Nuestra misión es unir las manos a las de todos los que desean el bien común y aportar con nuestra actitud positiva y con la súplica al Señor de la historia, para que asista a nuestros gobernantes, a nuestras autoridades, y a cada chileno, para que no descansemos de construir puentes de diálogo y encuentro, en un ambiente de respeto a la diversidad que nos enriquece como nación.

Para los que hoy nos reunimos en oración, acá en Ñuble, noble tierra que espera ser Región, la exigencia de procurar el buen trato, el respeto, y la búsqueda de la unidad, son tareas que requieren de una atención especial. Más que una meta a alcanzar, la Región de Ñuble requiere de todos un gran esfuerzo de unidad, en medio de la diversidad que nos enriquece. Como lo hemos dicho en otras ocasiones, el sueño podría convertirse en una pesadilla si no cultivamos actitudes de escucha, tolerancia y encuentro.

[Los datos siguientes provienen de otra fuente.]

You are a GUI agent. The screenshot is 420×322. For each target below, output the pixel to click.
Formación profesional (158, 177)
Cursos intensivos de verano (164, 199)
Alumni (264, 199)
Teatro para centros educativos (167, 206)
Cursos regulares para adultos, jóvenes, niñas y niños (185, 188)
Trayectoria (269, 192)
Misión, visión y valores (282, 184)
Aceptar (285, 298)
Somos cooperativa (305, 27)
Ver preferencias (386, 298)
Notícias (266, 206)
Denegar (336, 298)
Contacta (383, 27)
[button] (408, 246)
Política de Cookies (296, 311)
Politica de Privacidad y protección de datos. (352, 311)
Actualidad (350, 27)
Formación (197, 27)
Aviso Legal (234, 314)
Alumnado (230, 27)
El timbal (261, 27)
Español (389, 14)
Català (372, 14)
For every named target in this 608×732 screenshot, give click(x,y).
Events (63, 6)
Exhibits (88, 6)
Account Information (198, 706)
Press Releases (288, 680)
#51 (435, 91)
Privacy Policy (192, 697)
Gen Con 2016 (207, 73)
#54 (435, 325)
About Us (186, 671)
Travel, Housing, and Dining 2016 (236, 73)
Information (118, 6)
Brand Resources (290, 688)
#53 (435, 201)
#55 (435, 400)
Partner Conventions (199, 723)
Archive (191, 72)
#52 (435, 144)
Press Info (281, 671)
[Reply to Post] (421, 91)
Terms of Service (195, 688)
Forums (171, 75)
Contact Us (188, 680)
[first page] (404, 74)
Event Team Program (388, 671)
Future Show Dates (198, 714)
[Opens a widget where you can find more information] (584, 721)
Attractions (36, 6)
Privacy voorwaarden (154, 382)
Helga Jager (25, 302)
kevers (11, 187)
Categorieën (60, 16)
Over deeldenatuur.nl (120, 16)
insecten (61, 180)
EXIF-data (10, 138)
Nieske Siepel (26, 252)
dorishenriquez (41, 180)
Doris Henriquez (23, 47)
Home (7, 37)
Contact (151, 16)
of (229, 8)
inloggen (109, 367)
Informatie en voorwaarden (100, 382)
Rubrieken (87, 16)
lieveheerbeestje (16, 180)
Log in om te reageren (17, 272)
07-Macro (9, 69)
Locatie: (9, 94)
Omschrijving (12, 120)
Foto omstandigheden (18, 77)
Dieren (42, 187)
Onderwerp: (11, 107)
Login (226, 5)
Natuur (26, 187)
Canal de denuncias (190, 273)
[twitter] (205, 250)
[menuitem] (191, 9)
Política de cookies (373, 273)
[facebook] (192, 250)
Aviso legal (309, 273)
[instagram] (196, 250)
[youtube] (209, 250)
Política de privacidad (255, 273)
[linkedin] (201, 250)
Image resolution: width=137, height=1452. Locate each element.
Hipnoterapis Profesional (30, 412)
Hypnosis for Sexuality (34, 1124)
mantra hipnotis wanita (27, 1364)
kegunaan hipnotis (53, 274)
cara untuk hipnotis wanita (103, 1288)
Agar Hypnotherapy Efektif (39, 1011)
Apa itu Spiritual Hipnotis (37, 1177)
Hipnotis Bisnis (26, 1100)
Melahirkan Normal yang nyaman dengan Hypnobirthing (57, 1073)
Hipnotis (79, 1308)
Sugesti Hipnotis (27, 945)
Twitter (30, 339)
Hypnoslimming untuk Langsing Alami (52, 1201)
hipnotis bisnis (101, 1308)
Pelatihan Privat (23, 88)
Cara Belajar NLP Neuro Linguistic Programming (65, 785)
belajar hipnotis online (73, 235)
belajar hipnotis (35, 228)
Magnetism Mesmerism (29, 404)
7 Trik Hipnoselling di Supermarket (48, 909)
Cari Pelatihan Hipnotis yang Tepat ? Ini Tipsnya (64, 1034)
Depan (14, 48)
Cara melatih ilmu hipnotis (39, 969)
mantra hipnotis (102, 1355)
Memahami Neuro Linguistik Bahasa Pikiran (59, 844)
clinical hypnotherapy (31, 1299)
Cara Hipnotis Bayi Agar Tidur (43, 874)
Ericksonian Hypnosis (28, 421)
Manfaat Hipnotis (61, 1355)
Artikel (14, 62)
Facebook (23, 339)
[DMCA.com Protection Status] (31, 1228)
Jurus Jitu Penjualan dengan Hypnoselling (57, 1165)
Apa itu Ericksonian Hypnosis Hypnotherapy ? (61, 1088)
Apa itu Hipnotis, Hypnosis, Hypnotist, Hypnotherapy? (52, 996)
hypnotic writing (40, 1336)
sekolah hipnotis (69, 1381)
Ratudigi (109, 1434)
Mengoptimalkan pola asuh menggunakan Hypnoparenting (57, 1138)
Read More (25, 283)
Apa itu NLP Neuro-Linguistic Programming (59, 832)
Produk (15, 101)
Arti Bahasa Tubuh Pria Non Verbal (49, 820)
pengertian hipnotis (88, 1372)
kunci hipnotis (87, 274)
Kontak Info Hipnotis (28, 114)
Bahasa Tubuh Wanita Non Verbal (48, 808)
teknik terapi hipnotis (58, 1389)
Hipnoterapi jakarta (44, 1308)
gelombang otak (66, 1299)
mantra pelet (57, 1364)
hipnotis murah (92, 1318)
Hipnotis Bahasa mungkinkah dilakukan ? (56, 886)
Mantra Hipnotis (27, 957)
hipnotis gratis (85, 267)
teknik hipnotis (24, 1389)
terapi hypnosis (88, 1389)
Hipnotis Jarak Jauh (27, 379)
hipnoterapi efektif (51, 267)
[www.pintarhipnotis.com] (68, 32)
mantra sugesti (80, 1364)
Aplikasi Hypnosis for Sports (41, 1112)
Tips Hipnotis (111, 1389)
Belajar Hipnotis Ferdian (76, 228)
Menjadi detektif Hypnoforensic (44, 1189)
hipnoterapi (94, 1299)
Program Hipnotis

Frente al pesimismo cultivemos la esperanza y el vigor positivo, dejando atrás toda palabra y actitud negativa que solo destruye. Fijémonos en nuestra historia y renovemos la adhesión a los valores trascendentes, resistiendo la ideología de un falso progreso sin ellos, pues ahí se encuentran las raíces culturales cristianas más hondas del alma de la patria, que le dan sentido y plenitud.

Que la santísima Virgen María, nuestra señora del Carmen, Reina y Patrona de Chile, interceda por nosotros y nos asista para alcanzar un servicio humilde y alegre. Amén.